Thee trial court did have on defender, however, in the form of Obama Appointee Circuit Judge Gregg Costa, who began a special section in his concurrence by stating, “Even more troubling are the potshots directed at the district court, and the concurring opinion then piles on.”
Judge Costa issued some reprimands of his own for his fellow members of the 5th Circuit, objecting to their lack take on the subpoenaed documents. Judge Costa pointed out that the majority hadn’t even looked at the documents in question to determine whether there were valid First Amendment concern, while the District Court judges had done just that and determined that the emails were not religious in nature, and were actually, “routine discussions of the burial services at issue here.”
The heart of Costa’s dissent, though, was his rebuke of the majority for its unfair treatment of the lower court:
“While vigorous disagreement about the law is part of the judicial function, there is no need to go beyond the identification of legal error by questioning the motives of our district court brethren…

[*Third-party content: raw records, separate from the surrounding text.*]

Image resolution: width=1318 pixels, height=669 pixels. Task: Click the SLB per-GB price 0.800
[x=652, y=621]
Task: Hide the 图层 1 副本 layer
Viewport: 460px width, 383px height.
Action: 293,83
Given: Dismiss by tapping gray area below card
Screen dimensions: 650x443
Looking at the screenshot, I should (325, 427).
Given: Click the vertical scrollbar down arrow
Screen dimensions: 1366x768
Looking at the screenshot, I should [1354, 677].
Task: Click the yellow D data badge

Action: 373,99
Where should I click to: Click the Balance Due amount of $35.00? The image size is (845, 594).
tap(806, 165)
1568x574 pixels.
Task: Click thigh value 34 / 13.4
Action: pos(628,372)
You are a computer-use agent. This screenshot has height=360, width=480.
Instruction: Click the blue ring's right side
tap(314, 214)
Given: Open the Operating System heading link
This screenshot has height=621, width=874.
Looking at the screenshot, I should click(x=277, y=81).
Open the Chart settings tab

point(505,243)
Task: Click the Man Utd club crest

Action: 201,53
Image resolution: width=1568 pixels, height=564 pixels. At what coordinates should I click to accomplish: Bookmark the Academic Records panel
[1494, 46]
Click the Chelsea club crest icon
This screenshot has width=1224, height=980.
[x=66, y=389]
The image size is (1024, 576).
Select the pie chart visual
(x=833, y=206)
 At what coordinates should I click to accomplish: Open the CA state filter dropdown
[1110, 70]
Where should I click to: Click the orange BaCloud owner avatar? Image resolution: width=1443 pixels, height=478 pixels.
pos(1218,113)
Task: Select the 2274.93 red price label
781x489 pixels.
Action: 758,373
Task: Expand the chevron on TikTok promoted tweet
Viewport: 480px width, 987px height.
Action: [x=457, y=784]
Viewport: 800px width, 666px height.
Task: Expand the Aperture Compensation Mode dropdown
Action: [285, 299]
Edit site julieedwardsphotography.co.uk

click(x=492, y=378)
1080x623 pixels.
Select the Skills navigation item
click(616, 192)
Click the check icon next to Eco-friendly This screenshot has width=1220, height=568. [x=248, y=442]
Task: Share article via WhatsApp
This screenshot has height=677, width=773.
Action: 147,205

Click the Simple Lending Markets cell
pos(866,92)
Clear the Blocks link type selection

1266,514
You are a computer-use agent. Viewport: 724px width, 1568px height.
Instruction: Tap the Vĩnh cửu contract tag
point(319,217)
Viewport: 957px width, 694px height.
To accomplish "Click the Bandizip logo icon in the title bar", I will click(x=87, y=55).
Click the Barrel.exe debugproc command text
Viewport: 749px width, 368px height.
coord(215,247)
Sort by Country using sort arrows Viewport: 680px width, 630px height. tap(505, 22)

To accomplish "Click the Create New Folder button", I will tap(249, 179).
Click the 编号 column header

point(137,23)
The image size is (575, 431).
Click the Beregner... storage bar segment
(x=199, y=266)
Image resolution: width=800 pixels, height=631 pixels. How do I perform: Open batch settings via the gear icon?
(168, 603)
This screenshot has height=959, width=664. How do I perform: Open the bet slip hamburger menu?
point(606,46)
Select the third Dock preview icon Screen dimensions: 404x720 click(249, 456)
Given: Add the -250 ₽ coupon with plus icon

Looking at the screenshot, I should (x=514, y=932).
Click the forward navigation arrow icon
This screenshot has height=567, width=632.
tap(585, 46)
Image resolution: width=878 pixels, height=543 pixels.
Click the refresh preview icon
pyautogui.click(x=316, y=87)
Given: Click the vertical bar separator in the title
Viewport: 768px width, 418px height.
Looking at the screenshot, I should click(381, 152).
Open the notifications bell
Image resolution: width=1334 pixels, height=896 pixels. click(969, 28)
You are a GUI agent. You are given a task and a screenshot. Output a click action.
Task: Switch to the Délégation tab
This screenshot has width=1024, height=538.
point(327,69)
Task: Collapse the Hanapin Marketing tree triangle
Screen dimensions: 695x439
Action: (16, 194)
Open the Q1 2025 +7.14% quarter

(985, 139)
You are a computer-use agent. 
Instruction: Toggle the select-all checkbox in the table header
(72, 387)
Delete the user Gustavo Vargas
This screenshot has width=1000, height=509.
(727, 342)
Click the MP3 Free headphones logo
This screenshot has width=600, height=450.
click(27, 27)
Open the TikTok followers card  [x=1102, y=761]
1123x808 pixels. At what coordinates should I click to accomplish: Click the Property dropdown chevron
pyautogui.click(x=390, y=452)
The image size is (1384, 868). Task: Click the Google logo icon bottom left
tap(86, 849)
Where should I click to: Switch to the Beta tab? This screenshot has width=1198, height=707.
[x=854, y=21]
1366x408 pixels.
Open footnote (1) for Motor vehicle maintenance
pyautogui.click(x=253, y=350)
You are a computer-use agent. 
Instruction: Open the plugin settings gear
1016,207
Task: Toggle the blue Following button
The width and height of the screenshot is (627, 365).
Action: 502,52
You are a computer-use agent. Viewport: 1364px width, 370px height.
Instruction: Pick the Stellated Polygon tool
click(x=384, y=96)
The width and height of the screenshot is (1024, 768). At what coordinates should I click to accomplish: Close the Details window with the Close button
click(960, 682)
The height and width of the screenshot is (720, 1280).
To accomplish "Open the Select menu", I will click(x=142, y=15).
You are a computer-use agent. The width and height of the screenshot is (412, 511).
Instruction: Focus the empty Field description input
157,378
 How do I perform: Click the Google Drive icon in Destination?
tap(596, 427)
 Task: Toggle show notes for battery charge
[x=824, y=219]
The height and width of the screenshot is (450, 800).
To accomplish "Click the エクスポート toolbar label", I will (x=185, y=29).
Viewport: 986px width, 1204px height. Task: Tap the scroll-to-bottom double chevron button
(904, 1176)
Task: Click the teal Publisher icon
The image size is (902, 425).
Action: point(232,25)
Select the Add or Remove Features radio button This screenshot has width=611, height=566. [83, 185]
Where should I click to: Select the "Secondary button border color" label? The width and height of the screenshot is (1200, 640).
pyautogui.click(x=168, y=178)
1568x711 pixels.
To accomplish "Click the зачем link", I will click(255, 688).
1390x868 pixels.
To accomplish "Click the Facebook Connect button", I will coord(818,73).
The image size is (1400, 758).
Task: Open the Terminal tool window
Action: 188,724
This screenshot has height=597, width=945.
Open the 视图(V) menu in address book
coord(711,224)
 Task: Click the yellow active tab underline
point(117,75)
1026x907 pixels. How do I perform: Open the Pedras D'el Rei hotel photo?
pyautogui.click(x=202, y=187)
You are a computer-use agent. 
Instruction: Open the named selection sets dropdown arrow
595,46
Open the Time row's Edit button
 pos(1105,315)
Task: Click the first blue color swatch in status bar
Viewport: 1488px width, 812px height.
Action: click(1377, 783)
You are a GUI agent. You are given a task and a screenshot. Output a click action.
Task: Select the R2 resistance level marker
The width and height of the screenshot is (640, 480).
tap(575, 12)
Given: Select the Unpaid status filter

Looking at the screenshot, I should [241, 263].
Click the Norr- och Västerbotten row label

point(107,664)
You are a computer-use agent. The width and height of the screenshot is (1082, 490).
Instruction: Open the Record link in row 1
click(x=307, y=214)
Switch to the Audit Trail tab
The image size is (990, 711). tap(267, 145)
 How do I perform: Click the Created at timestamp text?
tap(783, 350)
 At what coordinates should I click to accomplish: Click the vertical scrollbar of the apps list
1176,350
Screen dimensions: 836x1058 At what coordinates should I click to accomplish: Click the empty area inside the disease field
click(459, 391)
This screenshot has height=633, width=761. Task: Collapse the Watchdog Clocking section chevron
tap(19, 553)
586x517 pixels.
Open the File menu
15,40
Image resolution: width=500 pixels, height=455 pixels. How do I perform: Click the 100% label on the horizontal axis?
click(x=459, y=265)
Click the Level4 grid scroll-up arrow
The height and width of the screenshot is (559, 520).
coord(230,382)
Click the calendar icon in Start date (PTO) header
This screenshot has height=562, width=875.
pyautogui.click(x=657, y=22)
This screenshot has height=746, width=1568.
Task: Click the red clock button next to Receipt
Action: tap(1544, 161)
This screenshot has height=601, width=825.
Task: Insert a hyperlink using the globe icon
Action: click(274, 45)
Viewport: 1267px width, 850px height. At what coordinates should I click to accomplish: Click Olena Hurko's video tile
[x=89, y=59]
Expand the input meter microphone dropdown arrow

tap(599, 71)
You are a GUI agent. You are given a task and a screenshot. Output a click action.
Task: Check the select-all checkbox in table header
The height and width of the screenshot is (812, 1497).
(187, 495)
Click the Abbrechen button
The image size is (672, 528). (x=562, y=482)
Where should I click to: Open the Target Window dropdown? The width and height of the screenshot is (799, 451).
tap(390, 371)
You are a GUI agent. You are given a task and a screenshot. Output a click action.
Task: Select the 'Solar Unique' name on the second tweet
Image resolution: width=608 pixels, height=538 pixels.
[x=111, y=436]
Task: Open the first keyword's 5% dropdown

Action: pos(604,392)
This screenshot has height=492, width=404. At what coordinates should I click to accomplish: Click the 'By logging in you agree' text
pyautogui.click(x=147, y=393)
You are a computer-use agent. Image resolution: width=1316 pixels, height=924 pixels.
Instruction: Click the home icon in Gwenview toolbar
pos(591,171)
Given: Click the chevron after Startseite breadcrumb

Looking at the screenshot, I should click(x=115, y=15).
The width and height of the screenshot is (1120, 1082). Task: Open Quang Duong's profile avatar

Our district court colleagues deserve most of the credit for the federal judiciary being the shining light that it is. They work under greater docket pressures, with greater time constraints, yet with fewer resources. And unlike appellate judges on a divided panel who can trade barbs back and forth, a district judge has no opportunity to respond to personal attacks in an appellate opinion. They deserve our respect and collegiality even when, or especially when, they err as we all do at times.”
If there’s been this much spectacle over a simple discovery demand, there’s bound to be more to come as the trial progresses. We’ll keep you posted.